The public awareness campaign started seven years ago, in 2006, so it alone probably does not account for the sharp decline in demand over the past two years. A more recent development probably plays a large role: a government crackdown on corruption in the public sector.
Restaurants in China charge up to $325 for one bowl of shark fin soup, suggesting either that it tastes divine, or that people order it to show off their wealth. Reports are that the dish tastes bland at best (check The Yale Globalist, Time Magazine, this writer who likes eating live, moving crab but spurns shark fins, and celebrity chef Gordon Ramsey, who says it “tastes of nothing”), so this is a clear and literal case of conspicuous consumption.
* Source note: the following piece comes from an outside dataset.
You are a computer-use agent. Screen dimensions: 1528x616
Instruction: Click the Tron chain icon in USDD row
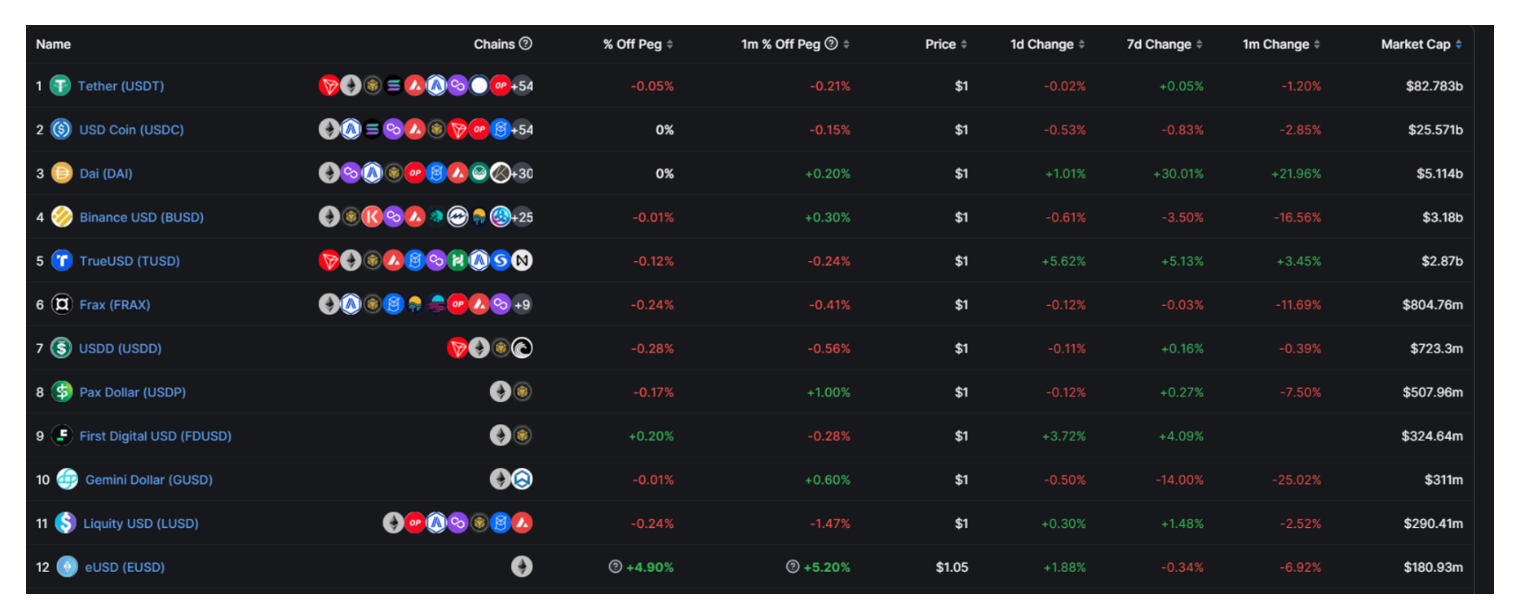coord(458,348)
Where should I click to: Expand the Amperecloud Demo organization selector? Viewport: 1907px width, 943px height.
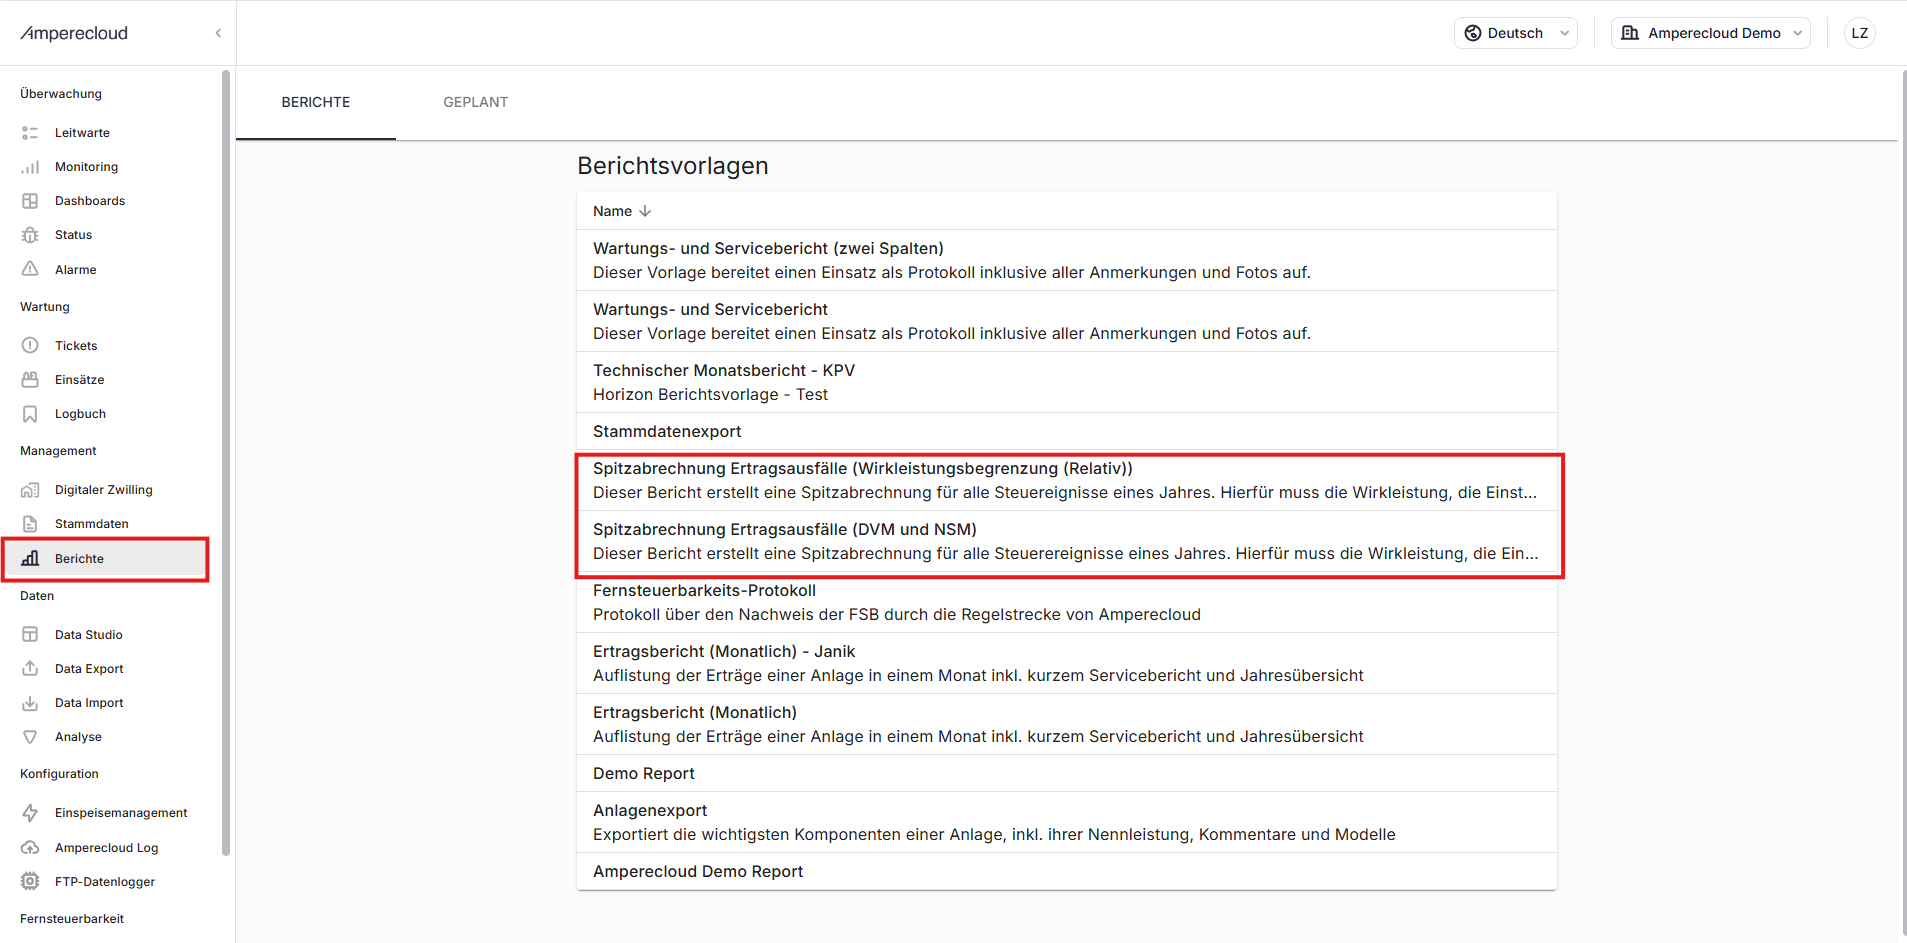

China’s government banned the soup from its functions because its consumption by public authorities smacks of corruption. Special interests would serve it to public officials at pricey banquets intended to woo them, and government workers were also buying it themselves, presumably at the state’s expense. The new ban has caused the soup to disappear from some high-end menus.
In addition to increased awareness of animal cruelty and the government’s crackdown on corruption, health concerns have played a role in steering people in China away from shark fin soup. Authorities recently reported finding dangerous toxins like cadmium and BMAA (which can cause degenerative brain disease) in the soup, even at high-end restaurants.